Se è per la gestione del Recovery Plan, le Commissioni Bilancio e Politiche europee sentiranno Daniele Franco, ministro dell’Economia, in Senato lunedì prossimo. Sarà forse uno dei primi momenti in cui si capirà come il governo Draghi sta gestendo il dossier. Per adesso, l’unica certezza è la decisione del premier di gestirlo attraverso il suo uomo di fiducia (Franco), non senza qualche struttura di supervisione a Palazzo Chigi. Il Mef dunque avrà il coordinamento del Recovery, attraverso la Ragioneria dello Stato, con un’unità di missione, guidata da Carmine Di Nuzzo. In considerazione dell’istituzione del nuovo dicastero della Transizione ecologica, presso la presidenza del Consiglio dei ministri si istituisce il Comitato interministeriale per la transizione ecologica (Cite). E poi, è stato istituito il Comitato interministeriale per la transizione digitale (Citd), con il compito di assicurare il coordinamento e il monitoraggio dell’attuazione delle iniziative di innovazione tecnologica e transizione digitale delle diverse pubbliche amministrazioni. Come sottosegretario alla presidenza del Consiglio per il coordinamento della politica economica la scelta è caduta su Bruno Tabacci, che con il premier ha un rapporto antichissimo. I sottosegretari hanno giurato ieri e le deleghe non sono ancora state attribuite, ma a Tabacci dovrebbe andare anche quella di coordinare il Cipess, Comitato interministeriale per la programmazione economica e lo sviluppo sostenibile (il nuovo Cipe), da cui dipendono il programma delle infrastrutture strategiche e i piani di investimento pubblico. Anche Enzo Amendola, sottosegretario agli Affari europei, non ha ancora avuto le deleghe. Ma vista l’organizzazione complessiva del dossier, non avrà il compito che aveva nel governo Conte bis, ovvero una sorta di supervisione su tutto, ma continuerà a gestire i rapporti con Bruxelles. Manca ancora qualche casella: tra Cite e Citd ci sarà una struttura di raccordo.
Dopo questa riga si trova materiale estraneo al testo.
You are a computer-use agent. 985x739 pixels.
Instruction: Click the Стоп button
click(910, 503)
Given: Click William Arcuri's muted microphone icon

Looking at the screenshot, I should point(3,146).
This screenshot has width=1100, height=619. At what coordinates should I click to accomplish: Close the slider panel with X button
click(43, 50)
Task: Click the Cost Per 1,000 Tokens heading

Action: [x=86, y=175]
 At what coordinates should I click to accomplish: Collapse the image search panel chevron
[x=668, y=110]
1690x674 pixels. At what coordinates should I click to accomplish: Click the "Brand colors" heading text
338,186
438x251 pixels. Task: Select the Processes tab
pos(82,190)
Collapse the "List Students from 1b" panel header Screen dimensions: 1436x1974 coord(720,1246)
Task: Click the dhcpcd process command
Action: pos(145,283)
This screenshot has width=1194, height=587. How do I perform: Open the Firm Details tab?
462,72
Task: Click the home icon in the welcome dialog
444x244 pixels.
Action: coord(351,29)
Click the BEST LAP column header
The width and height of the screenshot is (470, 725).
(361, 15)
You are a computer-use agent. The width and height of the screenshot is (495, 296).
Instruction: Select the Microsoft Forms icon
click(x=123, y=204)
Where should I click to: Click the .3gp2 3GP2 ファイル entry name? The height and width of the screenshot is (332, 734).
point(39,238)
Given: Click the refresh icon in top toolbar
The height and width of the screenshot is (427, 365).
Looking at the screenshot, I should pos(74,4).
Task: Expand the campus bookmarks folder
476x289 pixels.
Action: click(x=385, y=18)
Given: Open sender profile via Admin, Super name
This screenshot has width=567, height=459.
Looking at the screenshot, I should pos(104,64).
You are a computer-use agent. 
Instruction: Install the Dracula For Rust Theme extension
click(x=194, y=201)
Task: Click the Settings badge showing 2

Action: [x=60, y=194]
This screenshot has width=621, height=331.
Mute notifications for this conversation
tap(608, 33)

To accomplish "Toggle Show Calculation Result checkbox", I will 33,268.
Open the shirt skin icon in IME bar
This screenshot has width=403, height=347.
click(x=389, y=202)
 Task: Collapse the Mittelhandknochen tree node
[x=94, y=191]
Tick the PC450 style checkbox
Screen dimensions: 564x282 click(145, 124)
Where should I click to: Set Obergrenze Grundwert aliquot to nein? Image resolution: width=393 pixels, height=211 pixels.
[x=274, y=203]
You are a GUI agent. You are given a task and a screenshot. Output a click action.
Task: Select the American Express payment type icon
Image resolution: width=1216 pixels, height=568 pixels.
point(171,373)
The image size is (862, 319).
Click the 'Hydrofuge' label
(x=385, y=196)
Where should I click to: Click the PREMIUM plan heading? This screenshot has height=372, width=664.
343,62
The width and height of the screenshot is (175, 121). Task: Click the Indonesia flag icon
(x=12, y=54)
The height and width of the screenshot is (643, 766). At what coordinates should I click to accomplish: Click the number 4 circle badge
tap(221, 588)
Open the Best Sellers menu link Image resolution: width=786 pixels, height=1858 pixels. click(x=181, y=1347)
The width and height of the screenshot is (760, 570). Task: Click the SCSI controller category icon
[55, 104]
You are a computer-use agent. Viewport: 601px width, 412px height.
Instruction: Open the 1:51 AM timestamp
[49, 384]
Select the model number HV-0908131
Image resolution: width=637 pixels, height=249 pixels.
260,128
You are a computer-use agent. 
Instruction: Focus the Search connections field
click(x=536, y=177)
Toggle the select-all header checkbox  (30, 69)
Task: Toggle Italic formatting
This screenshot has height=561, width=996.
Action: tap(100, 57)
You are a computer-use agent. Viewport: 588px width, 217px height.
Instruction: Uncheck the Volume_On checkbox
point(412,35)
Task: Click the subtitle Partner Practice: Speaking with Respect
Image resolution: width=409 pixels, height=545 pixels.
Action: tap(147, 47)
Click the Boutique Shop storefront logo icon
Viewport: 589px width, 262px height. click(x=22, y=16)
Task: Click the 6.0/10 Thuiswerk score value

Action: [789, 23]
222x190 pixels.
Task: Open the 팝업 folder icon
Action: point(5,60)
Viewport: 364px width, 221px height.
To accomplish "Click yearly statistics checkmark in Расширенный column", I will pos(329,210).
Mentre si lavora anche alla tempistica.

Nel frattempo, Draghi continua a rafforzarsi a Palazzo Chigi. Si sta completando la squadra e lo staff dei consulenti. Oltre a Francesco Giavazzi per l’economia e al giurista Marco D’Alberti sono in arrivo anche una serie di altre figure. Si parla di Alessandro Aresu, consigliere di Limes e direttore della Scuola di Politiche di Enrico Letta. Proprio per quest’ultimo a Palazzo Chigi faceva un’attività di speech writing: la stessa cosa potrebbe farla forse oggi per il governo Draghi. Della squadra comunicativa fanno già parte sia la portavoce Paola Ansuini, che Federico Giugliano, incaricato del rapporto con i media stranieri.

Tra i consulenti in arrivo su questioni più giuridiche si fanno i nomi di Serena Sileoni, vicedirettore di quell’Istituto Bruno Leoni che spicca per il pensiero liberal e Simona Genovese, già capo della segreteria tecnica di Andrea Martella all’Editoria, in passato tra i consiglieri politici di Paolo Gentiloni premier, via Luigi Zanda.